清华大学交叉信息研究院

Mitigating the Risks of Large Language Model Deployments for a Trustworthy Cyberspace

演讲人： Tianxing He University of Washington
时间： 2024-04-24 10:00-2024-04-24 11:00
地点：FIT 1-222
内容：

Large language models (LLMs) have ushered in transformative possibilities and critical challenges within our cyberspace. While offering innovative applications, they also introduce substantial AI safety concerns. In my recent research, I employ a comprehensive approach encompassing both red teaming, involving meticulous examination of LLM-based systems to uncover potential vulnerabilities, and blue teaming, entailing the development of algorithms and protocols to enhance system robustness.

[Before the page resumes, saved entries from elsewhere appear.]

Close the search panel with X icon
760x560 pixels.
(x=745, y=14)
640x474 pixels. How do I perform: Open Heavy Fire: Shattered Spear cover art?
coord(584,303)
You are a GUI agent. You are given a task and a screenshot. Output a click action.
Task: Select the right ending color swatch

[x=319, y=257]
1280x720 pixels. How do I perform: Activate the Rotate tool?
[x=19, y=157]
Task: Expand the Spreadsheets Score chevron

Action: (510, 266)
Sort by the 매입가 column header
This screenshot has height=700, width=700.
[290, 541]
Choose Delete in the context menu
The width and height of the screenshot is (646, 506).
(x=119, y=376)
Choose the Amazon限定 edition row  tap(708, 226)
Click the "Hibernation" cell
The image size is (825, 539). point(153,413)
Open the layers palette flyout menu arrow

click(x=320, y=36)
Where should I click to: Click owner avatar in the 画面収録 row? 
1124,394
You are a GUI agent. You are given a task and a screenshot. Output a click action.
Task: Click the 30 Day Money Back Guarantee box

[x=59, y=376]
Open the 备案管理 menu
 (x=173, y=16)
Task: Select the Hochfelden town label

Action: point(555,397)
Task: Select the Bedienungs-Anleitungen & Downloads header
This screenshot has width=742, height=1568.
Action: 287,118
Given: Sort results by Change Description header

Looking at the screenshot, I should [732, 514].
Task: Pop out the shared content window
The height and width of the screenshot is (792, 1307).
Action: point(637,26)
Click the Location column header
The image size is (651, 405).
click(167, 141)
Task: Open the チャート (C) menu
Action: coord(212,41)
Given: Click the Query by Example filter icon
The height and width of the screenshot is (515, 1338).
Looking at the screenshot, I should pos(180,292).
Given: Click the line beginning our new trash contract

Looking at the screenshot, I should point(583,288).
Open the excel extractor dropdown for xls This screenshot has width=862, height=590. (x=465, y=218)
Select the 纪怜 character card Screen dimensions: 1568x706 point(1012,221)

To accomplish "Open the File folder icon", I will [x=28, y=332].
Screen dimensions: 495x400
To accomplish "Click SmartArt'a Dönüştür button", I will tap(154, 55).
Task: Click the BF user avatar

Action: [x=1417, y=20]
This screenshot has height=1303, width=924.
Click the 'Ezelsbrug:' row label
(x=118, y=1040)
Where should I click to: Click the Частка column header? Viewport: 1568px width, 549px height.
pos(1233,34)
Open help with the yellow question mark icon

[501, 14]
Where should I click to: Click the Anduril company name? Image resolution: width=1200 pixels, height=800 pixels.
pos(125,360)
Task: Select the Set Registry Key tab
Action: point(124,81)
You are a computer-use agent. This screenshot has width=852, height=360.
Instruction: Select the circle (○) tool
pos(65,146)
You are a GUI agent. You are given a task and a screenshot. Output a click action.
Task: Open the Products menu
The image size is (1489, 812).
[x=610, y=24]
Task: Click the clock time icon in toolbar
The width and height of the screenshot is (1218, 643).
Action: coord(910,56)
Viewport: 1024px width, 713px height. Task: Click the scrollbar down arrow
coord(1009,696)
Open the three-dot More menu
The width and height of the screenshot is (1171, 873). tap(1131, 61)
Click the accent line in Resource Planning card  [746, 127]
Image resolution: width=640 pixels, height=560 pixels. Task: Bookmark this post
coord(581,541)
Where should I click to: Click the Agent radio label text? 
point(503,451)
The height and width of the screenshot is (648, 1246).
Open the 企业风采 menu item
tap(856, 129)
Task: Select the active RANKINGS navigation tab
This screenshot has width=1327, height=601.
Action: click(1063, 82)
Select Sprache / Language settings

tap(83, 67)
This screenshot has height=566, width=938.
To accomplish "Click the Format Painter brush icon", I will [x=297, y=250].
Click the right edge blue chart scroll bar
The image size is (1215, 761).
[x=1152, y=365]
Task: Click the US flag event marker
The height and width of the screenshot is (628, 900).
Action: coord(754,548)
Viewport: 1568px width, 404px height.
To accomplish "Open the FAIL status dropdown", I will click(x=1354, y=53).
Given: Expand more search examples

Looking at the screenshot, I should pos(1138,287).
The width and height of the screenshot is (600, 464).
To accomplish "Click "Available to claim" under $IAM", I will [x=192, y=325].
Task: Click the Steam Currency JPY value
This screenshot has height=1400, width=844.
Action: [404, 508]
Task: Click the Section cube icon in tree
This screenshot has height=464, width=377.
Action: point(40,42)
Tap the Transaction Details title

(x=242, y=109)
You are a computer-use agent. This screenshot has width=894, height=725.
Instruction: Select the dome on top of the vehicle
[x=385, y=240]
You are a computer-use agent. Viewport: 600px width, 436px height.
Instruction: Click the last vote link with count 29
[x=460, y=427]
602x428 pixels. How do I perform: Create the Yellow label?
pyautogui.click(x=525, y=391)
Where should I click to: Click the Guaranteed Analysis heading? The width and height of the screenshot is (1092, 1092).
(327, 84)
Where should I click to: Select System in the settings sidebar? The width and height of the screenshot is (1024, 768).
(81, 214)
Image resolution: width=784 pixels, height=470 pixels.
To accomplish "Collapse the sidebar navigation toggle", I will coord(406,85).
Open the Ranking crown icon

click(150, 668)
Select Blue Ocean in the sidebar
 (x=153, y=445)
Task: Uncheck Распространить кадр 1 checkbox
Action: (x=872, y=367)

In this talk, I will delve into three recent projects focused on evaluation, detection, and privacy. (1) Can we trust LLMs as reliable natural language generation (NLG) evaluation metrics? We subject popular LLM-based metrics to extensive stress tests, uncovering significant blind spots. Our findings illuminate clear avenues for enhancing the robustness of these metrics. (2) How can we ensure robust detection of machine-generated text? We introduce SemStamp, a semantic watermark algorithm that performs rejection sampling in the semantic space during LLM generation. The inherent properties of semantic mapping render the watermark resilient to paraphrasing attacks. (3) How do we protect the decoding-time privacy in prompted generation with online services like ChatGPT? The current paradigm gives zero option to users who want to keep the generated text to themselves. We propose LatticeGen, a cooperative framework in which the server still handles most of the computation while the client controls the sampling operation. The key idea is that the true generate sequence is mixed with noise tokens by the client and hidden in a noised lattice. To wrap up, I will outline future directions in the realm of AI safety, addressing the evolving challenges and opportunities that lie ahead.

个人简介:

Tianxing He is a postdoctoral researcher working with Prof. Yulia Tsvetkov at the University of Washington. His research is focused on natural language generation (NLG) with large language models (LLMs). He did his Ph.D. at MIT CSAIL under the guidance of Prof. James Glass, where he worked towards a better understanding of LM generation. He received his Master degree from the SpeechLab at Shanghai Jiao Tong University (SJTU) with Prof. Kai Yu, and a Bachelor degree from ACM class at SJTU. Tianxing currently works on developing algorithms or protocols for a trustworthy cyberspace in the era of large language models. He is also interested in the critical domains of monitoring, detecting, and mitigating various behaviors exhibited by language models under diverse scenarios.

Tianxing’s research is recognized with accolades, including the UW Postdoc Research Award, the CCF-Tencent Rhino-Bird Young Faculty Open Research Fund, and The ORACLE Project Award. He is a recipient of the Best Paper Award at NeurIPS-ENLSP 2022.